I didn't want to say it, but is it possible the detailer was too aggressive and ate all the way through the clear coat? Is there a way to tell? There were some areas on the truck that had spots I couldn't remove by hand, that is why I brought it to the detailer in the first place. It just doesn't make sense to me that the dirt can seep through the wax and embed itself in the clearcoat.


You may not have much clearcoat left after compounding so often. Perhaps your detailer took off a lot also. You could ask at a paint shop to measure the CC thickness . You
would know then how much you had to work with.

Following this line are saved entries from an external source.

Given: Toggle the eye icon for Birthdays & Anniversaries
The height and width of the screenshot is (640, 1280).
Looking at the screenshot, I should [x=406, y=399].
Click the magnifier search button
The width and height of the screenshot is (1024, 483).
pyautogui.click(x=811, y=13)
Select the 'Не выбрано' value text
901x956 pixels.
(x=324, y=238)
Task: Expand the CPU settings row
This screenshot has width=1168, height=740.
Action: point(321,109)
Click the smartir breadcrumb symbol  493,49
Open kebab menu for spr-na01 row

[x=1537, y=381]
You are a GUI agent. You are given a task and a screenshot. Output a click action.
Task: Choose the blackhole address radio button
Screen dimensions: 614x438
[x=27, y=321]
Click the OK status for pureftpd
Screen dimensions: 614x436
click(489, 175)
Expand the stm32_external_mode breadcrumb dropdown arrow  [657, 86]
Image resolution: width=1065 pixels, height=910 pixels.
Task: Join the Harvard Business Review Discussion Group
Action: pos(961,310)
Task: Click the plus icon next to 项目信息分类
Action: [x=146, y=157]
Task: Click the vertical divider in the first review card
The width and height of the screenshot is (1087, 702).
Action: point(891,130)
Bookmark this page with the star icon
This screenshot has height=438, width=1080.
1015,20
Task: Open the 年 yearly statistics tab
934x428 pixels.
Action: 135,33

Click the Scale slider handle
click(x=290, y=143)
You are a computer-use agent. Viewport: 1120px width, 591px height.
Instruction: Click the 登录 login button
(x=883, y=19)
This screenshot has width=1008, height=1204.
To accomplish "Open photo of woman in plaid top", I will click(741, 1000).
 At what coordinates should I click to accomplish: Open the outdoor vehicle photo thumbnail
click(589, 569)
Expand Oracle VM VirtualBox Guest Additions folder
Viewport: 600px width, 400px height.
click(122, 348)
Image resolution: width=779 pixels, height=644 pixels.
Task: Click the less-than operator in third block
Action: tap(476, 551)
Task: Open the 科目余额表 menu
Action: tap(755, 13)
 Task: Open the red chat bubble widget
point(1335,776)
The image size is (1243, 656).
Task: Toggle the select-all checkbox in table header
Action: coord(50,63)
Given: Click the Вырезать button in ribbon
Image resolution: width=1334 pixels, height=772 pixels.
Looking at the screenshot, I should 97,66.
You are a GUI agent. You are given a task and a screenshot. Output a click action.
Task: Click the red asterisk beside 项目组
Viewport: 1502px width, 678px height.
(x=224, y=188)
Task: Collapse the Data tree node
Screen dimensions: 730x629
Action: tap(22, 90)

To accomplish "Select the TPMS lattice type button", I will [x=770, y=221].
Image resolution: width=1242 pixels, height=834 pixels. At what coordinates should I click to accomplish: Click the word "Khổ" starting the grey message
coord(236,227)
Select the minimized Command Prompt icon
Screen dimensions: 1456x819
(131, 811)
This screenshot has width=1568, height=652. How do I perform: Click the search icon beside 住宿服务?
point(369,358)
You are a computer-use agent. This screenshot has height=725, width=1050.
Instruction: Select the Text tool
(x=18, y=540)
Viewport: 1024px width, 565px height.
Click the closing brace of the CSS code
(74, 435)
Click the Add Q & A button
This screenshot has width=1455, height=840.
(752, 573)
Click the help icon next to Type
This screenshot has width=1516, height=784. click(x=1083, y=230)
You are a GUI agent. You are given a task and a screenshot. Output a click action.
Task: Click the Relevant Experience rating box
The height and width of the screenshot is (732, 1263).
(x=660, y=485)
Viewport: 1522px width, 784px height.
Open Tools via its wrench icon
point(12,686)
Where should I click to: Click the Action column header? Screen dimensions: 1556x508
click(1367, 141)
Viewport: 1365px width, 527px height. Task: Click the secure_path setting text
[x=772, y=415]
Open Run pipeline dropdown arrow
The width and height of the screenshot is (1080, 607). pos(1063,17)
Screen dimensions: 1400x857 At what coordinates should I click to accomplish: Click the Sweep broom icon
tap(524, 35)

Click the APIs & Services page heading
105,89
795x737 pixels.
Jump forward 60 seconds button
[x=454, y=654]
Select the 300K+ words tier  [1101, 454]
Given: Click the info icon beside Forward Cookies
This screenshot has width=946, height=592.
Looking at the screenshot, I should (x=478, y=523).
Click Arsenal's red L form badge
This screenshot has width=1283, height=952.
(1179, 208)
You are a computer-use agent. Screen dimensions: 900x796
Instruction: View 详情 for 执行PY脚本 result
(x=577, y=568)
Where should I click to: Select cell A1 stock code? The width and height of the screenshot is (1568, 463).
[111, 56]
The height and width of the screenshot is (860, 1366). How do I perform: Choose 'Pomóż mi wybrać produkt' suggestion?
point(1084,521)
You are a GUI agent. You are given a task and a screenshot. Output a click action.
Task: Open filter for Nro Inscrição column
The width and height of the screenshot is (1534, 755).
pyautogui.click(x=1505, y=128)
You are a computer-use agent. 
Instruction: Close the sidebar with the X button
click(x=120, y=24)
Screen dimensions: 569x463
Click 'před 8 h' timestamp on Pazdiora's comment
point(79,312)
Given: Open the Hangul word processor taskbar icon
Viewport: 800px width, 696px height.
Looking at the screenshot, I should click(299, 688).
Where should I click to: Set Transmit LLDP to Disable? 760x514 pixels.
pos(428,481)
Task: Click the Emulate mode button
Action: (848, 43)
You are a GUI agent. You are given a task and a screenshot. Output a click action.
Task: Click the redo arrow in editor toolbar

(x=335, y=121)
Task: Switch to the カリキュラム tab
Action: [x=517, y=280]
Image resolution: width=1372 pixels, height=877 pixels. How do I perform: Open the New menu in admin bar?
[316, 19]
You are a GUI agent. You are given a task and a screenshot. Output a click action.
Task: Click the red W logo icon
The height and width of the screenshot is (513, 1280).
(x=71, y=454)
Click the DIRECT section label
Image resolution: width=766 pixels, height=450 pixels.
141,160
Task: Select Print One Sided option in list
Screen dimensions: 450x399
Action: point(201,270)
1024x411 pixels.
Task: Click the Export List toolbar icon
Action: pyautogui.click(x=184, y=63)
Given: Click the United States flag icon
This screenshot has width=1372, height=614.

Bill 1234 has good advice .
Good luck.
 
Just looked online for the type of paint on a 98 4runner and everywhere I saw it called natural white clearcoat. It is an off-white single stage. The name is kinda misleading but, from the pics and discussion on the 4runner forum, it is definitely SS. This is traditional of Toyota and the only clear coat I have seen on white Toyotas is the plastics that are painted. After and compounding or polishing steps I would do a 12-15% ipa wipe down before applying the lsp. This can at least eliminate a possible cause for the situation you're dealing with. One thing that happens, especially with SS paint, is after you have compounded/polished the harder outer layer, a softer layer of paint is exposed. This could possibly be why it appears to be more absorbent. Something like the Pinnacle Black Label coating with the coating prep may help alleviate this issue.
 
I'm new here. Is there an acronyms page or link around here? I see lots of acronyms thrown around and I don't know what they all mean.

Thanks
 
I'm finally done using "WAX" as my LSP. I too find dirt is attracted to it vs. coatings.
 
I had a white car as my last car and it did the same thing I used ZAIO or duragloss 501 by hand to make it look great every couple weeks. White is tough like that but it's typically only you that sees it, much better choice than black lol.